Background information
- Origin: Poland
- Genres: Sung poetry, folk, acoustic blues
- Years active: 1984 - present
- Labels: Pronit, Pomaton, Pomaton EMI, Dalmafon, EMI Music Poland, Parlophone Music Poland
- Members: Krzysztof Myszkowski Bolo Pietraszkiewicz Roman Ziobro
- Past members: Andrzej Sidorowicz Marek Czerniawski Alina Karolewicz Aleksandra Kiełb-Szawuła Sławomir Plota Grzegorz Sieradzan Stefan Błaszczyński Adam Ziemianin Robert Szydło Przemysław Chołody Dariusz Czarny Wojciech Czemplik Andrzej Stagraczyński Ryszard Żarowski Maciej Harna
- Website: sdm-myszkowski.com/

= Stare Dobre Małżeństwo =

Polish music group

Stare Dobre Małżeństwo (in English translation "good old marriage") is a Polish music group.
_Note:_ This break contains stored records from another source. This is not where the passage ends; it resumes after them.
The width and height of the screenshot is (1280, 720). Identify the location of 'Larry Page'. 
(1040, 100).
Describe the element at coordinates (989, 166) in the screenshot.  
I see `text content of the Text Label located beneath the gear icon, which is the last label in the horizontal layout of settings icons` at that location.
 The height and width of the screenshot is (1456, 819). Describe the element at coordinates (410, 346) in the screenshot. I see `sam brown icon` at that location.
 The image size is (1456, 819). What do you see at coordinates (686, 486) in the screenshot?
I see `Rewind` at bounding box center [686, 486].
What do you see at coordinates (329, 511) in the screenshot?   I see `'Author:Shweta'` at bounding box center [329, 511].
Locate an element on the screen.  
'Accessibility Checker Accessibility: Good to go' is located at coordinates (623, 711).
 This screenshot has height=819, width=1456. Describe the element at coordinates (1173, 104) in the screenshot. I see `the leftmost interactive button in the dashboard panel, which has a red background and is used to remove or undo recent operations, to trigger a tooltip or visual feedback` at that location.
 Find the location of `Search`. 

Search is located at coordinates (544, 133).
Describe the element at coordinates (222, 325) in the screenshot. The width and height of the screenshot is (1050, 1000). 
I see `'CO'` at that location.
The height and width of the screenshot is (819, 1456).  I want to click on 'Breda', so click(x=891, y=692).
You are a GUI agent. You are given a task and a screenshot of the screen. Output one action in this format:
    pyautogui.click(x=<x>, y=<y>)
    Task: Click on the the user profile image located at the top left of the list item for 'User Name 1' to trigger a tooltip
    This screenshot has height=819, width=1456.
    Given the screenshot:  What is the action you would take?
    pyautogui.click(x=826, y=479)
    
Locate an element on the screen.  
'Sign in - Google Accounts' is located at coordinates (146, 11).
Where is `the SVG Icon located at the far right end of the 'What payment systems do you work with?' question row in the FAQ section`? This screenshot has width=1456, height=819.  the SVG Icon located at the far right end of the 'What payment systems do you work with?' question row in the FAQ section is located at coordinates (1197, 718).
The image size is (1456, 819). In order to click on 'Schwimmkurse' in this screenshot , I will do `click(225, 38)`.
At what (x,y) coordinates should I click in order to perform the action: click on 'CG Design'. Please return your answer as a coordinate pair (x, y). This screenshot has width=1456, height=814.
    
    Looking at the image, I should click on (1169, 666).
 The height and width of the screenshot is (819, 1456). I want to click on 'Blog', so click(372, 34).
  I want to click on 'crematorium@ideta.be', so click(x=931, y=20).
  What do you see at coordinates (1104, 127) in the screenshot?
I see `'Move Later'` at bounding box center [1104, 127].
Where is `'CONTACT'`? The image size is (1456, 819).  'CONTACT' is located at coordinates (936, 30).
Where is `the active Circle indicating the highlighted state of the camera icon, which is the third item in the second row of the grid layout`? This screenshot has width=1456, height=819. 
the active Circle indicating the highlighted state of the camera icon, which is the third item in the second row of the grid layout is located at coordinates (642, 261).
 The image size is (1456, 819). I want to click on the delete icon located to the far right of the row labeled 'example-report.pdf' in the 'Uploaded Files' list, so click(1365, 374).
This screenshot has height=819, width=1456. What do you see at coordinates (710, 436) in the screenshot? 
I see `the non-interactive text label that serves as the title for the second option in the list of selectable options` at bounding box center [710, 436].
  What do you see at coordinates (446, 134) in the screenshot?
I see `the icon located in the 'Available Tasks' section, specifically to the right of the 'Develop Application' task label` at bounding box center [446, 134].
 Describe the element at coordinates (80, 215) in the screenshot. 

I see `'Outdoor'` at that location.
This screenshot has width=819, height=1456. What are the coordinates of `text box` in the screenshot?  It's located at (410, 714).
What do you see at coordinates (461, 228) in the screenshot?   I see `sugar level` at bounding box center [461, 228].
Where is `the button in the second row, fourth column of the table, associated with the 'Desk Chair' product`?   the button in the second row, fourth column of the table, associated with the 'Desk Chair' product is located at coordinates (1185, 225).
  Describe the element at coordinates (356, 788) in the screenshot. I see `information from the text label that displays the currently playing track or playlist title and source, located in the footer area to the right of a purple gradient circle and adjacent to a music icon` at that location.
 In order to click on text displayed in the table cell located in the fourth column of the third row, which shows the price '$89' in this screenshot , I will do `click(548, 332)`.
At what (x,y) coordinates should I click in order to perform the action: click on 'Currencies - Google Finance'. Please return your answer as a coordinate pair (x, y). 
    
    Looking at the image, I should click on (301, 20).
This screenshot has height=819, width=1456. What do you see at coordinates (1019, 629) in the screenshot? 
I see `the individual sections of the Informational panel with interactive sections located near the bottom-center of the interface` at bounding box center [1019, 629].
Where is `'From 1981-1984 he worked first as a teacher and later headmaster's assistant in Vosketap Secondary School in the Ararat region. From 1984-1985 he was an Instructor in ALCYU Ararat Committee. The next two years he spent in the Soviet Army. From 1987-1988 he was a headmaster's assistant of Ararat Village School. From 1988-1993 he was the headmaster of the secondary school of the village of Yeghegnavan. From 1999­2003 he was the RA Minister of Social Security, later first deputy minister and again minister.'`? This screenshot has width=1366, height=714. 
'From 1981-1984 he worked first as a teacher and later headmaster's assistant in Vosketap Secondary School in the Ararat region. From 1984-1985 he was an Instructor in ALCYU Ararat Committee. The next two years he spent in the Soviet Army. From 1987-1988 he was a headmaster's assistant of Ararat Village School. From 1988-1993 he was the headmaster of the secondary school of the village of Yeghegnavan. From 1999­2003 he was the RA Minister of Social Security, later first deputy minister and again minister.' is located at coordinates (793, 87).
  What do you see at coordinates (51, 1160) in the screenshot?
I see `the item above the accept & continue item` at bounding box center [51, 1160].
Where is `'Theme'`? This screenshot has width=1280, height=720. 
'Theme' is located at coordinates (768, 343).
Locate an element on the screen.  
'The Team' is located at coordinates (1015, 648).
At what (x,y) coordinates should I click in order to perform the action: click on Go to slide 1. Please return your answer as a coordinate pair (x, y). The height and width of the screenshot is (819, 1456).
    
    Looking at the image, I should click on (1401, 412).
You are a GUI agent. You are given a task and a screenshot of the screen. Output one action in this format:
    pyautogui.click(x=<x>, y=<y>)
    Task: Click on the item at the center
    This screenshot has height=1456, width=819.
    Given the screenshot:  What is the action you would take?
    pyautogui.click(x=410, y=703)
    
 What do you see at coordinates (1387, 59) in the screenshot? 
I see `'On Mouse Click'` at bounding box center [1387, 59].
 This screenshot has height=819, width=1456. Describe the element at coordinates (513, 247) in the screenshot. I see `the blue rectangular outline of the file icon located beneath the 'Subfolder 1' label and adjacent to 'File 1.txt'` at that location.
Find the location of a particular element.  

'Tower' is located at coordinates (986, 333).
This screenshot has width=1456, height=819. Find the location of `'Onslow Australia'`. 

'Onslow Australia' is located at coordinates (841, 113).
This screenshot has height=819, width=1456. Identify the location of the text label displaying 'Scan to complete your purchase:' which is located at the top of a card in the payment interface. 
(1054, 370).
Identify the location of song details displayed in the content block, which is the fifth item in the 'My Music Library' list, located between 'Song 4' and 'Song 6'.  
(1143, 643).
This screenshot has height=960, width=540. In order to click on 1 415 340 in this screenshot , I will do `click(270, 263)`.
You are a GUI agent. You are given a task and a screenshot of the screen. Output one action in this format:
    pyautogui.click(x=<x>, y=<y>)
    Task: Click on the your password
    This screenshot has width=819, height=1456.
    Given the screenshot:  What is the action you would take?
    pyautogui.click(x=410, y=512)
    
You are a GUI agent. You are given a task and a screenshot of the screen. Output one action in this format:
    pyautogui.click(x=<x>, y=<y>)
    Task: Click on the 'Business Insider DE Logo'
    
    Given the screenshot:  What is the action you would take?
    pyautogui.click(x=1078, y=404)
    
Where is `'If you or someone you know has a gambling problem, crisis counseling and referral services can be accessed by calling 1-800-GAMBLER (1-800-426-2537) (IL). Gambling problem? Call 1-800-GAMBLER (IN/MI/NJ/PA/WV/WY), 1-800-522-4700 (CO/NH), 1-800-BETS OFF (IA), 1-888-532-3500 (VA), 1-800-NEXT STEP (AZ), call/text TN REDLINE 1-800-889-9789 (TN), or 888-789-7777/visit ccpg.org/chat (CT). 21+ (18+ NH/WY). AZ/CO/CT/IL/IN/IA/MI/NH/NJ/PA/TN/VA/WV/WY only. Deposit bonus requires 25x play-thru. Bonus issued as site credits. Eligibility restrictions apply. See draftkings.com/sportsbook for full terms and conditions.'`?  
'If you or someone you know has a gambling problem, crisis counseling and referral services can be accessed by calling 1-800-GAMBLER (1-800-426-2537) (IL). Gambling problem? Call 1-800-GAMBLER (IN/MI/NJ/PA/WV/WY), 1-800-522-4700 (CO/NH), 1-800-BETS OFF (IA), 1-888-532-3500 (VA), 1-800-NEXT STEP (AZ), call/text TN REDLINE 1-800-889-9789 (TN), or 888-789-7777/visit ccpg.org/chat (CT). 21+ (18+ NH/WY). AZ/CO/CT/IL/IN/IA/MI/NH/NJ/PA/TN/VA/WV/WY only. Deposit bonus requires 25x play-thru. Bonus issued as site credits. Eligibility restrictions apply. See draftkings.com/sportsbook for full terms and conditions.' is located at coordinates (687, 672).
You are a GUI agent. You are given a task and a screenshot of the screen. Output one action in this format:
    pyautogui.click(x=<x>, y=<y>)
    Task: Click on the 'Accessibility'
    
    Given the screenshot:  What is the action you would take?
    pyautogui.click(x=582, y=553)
The band originates from the so-called "student music", popular in Poland. This musical style is characterised by the use of a guitar for accompaniment, while the lyrics often focus on hiking in the Polish mountains, love and adventure. However, SDM quickly developed their own unique style, and gained fame due to their innovative musical interpretations of poems written by the renowned Polish poet Edward Stachura. Additionally, they collaborated with poet Adam Ziemianin.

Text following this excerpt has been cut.